** Start Information provided **

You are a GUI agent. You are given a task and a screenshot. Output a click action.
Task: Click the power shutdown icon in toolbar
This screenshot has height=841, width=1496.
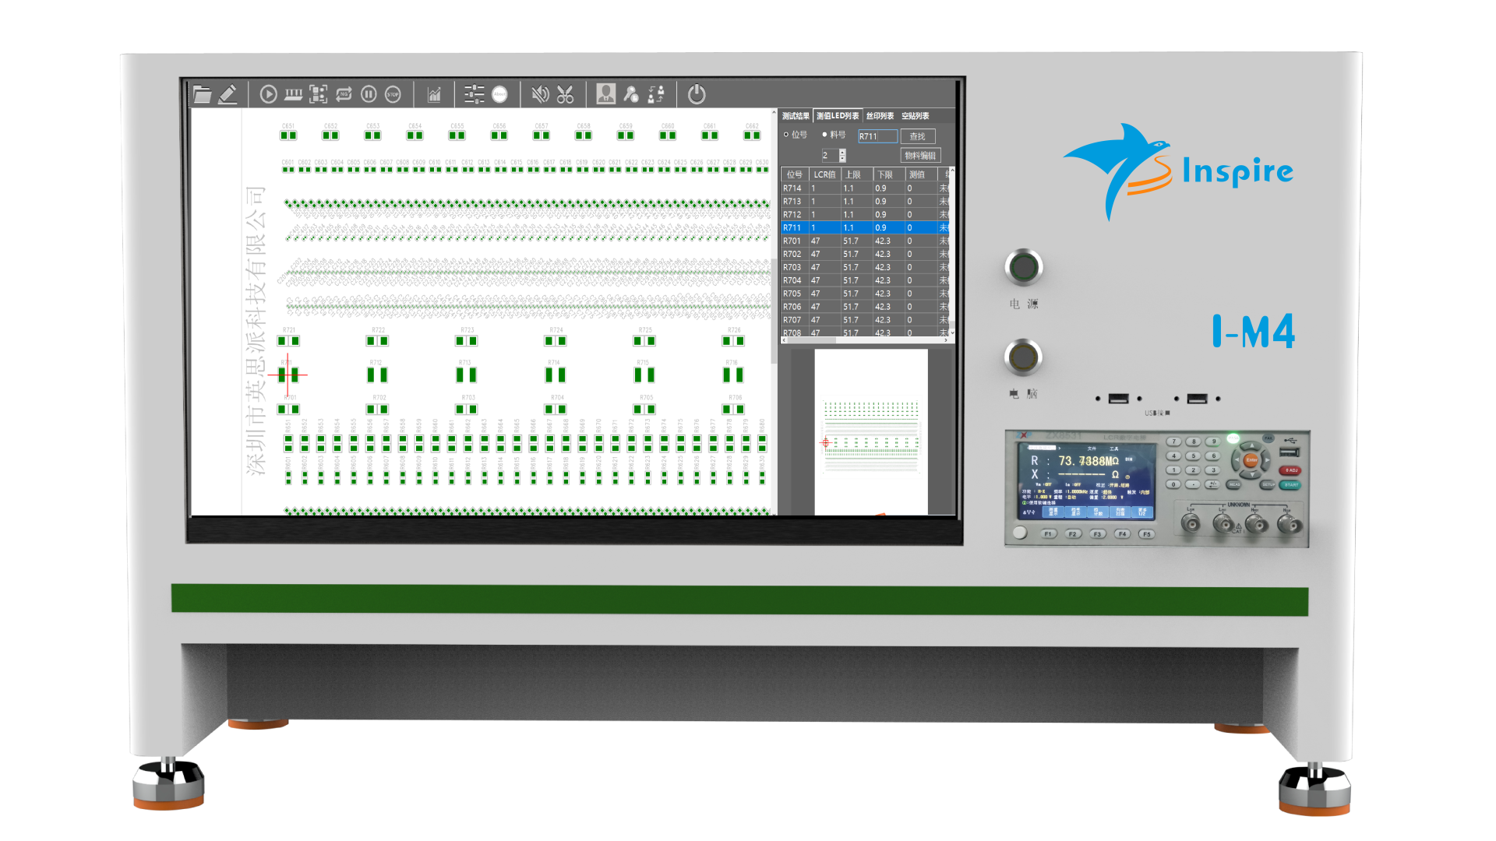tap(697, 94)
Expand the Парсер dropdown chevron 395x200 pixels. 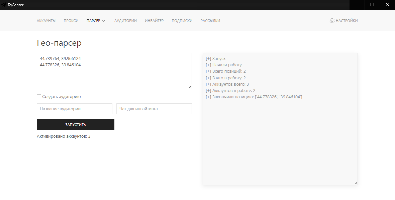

** End Information provided **

● What is expected
Write out all of the entries above exactly as they appear, line for line, leaving out the pictures.

● Task result
You are a GUI agent. You are given a task and a screenshot. Output a click action.
Task: Click the power shutdown icon in toolbar
This screenshot has height=841, width=1496.
tap(697, 94)
Expand the Парсер dropdown chevron 395x200 pixels. 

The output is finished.